_Consigne_: Formatez l'ensemble des entrées ci-dessous en une liste JSON de chaînes, avec une chaîne par ligne et sans les lignes vides.

_Données à traiter_:
%%

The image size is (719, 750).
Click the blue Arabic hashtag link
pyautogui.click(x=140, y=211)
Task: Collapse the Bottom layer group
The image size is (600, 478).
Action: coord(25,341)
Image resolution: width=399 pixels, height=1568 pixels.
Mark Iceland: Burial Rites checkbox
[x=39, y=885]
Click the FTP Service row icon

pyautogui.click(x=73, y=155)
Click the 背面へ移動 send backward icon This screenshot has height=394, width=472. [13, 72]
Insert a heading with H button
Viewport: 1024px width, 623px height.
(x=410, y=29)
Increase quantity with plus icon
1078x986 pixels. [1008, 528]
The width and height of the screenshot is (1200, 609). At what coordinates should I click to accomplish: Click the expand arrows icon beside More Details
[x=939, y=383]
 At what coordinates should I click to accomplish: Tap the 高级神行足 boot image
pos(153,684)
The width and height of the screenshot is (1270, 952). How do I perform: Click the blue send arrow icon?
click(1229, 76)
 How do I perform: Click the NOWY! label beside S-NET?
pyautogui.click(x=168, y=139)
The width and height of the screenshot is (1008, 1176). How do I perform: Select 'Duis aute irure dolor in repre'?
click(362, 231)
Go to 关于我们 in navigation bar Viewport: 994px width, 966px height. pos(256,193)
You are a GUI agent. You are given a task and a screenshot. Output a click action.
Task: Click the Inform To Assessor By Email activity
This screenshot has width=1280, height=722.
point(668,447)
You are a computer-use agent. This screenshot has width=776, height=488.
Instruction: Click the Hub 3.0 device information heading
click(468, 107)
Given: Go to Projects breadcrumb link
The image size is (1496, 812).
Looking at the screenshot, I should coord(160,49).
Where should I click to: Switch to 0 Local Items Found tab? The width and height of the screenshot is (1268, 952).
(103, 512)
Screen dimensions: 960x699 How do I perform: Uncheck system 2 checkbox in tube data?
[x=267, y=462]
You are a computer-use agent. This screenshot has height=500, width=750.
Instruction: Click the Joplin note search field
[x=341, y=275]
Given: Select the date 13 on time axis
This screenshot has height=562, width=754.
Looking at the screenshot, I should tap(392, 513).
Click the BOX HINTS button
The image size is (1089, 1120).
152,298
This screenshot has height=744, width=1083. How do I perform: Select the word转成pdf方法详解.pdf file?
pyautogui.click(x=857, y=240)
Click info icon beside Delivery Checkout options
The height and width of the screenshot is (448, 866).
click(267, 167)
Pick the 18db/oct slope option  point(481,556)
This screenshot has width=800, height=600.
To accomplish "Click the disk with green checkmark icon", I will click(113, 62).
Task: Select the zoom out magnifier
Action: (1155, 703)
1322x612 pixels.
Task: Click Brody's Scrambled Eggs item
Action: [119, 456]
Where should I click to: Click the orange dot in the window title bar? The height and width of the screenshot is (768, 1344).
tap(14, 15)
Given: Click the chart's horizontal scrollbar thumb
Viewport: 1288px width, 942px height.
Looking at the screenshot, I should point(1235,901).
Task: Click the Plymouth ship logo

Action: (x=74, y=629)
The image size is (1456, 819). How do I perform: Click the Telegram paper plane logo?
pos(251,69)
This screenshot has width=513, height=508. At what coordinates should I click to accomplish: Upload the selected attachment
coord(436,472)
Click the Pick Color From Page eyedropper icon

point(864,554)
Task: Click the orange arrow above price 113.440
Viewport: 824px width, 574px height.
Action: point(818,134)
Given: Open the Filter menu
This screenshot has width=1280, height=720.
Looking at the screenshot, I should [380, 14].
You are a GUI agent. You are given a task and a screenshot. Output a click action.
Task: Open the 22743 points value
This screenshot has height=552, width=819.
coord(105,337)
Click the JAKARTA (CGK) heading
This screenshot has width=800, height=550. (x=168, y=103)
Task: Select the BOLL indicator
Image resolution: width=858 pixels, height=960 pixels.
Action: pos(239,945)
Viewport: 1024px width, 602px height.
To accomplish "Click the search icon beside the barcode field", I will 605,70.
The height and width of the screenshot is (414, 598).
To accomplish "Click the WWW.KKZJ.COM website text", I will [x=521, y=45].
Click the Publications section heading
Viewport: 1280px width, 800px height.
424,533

%%

_Résultat_:
[
  "The image size is (719, 750).",
  "Click the blue Arabic hashtag link",
  "pyautogui.click(x=140, y=211)",
  "Task: Collapse the Bottom layer group",
  "The image size is (600, 478).",
  "Action: coord(25,341)",
  "Image resolution: width=399 pixels, height=1568 pixels.",
  "Mark Iceland: Burial Rites checkbox",
  "[x=39, y=885]",
  "Click the FTP Service row icon",
  "pyautogui.click(x=73, y=155)",
  "Click the 背面へ移動 send backward icon This screenshot has height=394, width=472. [13, 72]",
  "Insert a heading with H button",
  "Viewport: 1024px width, 623px height.",
  "(x=410, y=29)",
  "Increase quantity with plus icon",
  "1078x986 pixels. [1008, 528]",
  "The width and height of the screenshot is (1200, 609). At what coordinates should I click to accomplish: Click the expand arrows icon beside More Details",
  "[x=939, y=383]",
  " At what coordinates should I click to accomplish: Tap the 高级神行足 boot image",
  "pos(153,684)",
  "The width and height of the screenshot is (1270, 952). How do I perform: Click the blue send arrow icon?",
  "click(1229, 76)",
  " How do I perform: Click the NOWY! label beside S-NET?",
  "pyautogui.click(x=168, y=139)",
  "The width and height of the screenshot is (1008, 1176). How do I perform: Select 'Duis aute irure dolor in repre'?",
  "click(362, 231)",
  "Go to 关于我们 in navigation bar Viewport: 994px width, 966px height. pos(256,193)",
  "You are a GUI agent. You are given a task and a screenshot. Output a click action.",
  "Task: Click the Inform To Assessor By Email activity",
  "This screenshot has width=1280, height=722.",
  "point(668,447)",
  "You are a computer-use agent. This screenshot has width=776, height=488.",
  "Instruction: Click the Hub 3.0 device information heading",
  "click(468, 107)",
  "Given: Go to Projects breadcrumb link",
  "The image size is (1496, 812).",
  "Looking at the screenshot, I should coord(160,49).",
  "Where should I click to: Switch to 0 Local Items Found tab? The width and height of the screenshot is (1268, 952).",
  "(103, 512)",
  "Screen dimensions: 960x699 How do I perform: Uncheck system 2 checkbox in tube data?",
  "[x=267, y=462]",
  "You are a computer-use agent. This screenshot has height=500, width=750.",
  "Instruction: Click the Joplin note search field",
  "[x=341, y=275]",
  "Given: Select the date 13 on time axis",
  "This screenshot has height=562, width=754.",
  "Looking at the screenshot, I should tap(392, 513).",
  "Click the BOX HINTS button",
  "The image size is (1089, 1120).",
  "152,298",
  "This screenshot has height=744, width=1083. How do I perform: Select the word转成pdf方法详解.pdf file?",
  "pyautogui.click(x=857, y=240)",
  "Click info icon beside Delivery Checkout options",
  "The height and width of the screenshot is (448, 866).",
  "click(267, 167)",
  "Pick the 18db/oct slope option  point(481,556)",
  "This screenshot has width=800, height=600.",
  "To accomplish \"Click the disk with green checkmark icon\", I will click(113, 62).",
  "Task: Select the zoom out magnifier",
  "Action: (1155, 703)",
  "1322x612 pixels.",
  "Task: Click Brody's Scrambled Eggs item",
  "Action: [119, 456]",
  "Where should I click to: Click the orange dot in the window title bar? The height and width of the screenshot is (768, 1344).",
  "tap(14, 15)",
  "Given: Click the chart's horizontal scrollbar thumb",
  "Viewport: 1288px width, 942px height.",
  "Looking at the screenshot, I should point(1235,901).",
  "Task: Click the Plymouth ship logo",
  "Action: (x=74, y=629)",
  "The image size is (1456, 819). How do I perform: Click the Telegram paper plane logo?",
  "pos(251,69)",
  "This screenshot has width=513, height=508. At what coordinates should I click to accomplish: Upload the selected attachment",
  "coord(436,472)",
  "Click the Pick Color From Page eyedropper icon",
  "point(864,554)",
  "Task: Click the orange arrow above price 113.440",
  "Viewport: 824px width, 574px height.",
  "Action: point(818,134)",
  "Given: Open the Filter menu",
  "This screenshot has width=1280, height=720.",
  "Looking at the screenshot, I should [380, 14].",
  "You are a GUI agent. You are given a task and a screenshot. Output a click action.",
  "Task: Open the 22743 points value",
  "This screenshot has height=552, width=819.",
  "coord(105,337)",
  "Click the JAKARTA (CGK) heading",
  "This screenshot has width=800, height=550. (x=168, y=103)",
  "Task: Select the BOLL indicator",
  "Image resolution: width=858 pixels, height=960 pixels.",
  "Action: pos(239,945)",
  "Viewport: 1024px width, 602px height.",
  "To accomplish \"Click the search icon beside the barcode field\", I will 605,70.",
  "The height and width of the screenshot is (414, 598).",
  "To accomplish \"Click the WWW.KKZJ.COM website text\", I will [x=521, y=45].",
  "Click the Publications section heading",
  "Viewport: 1280px width, 800px height.",
  "424,533"
]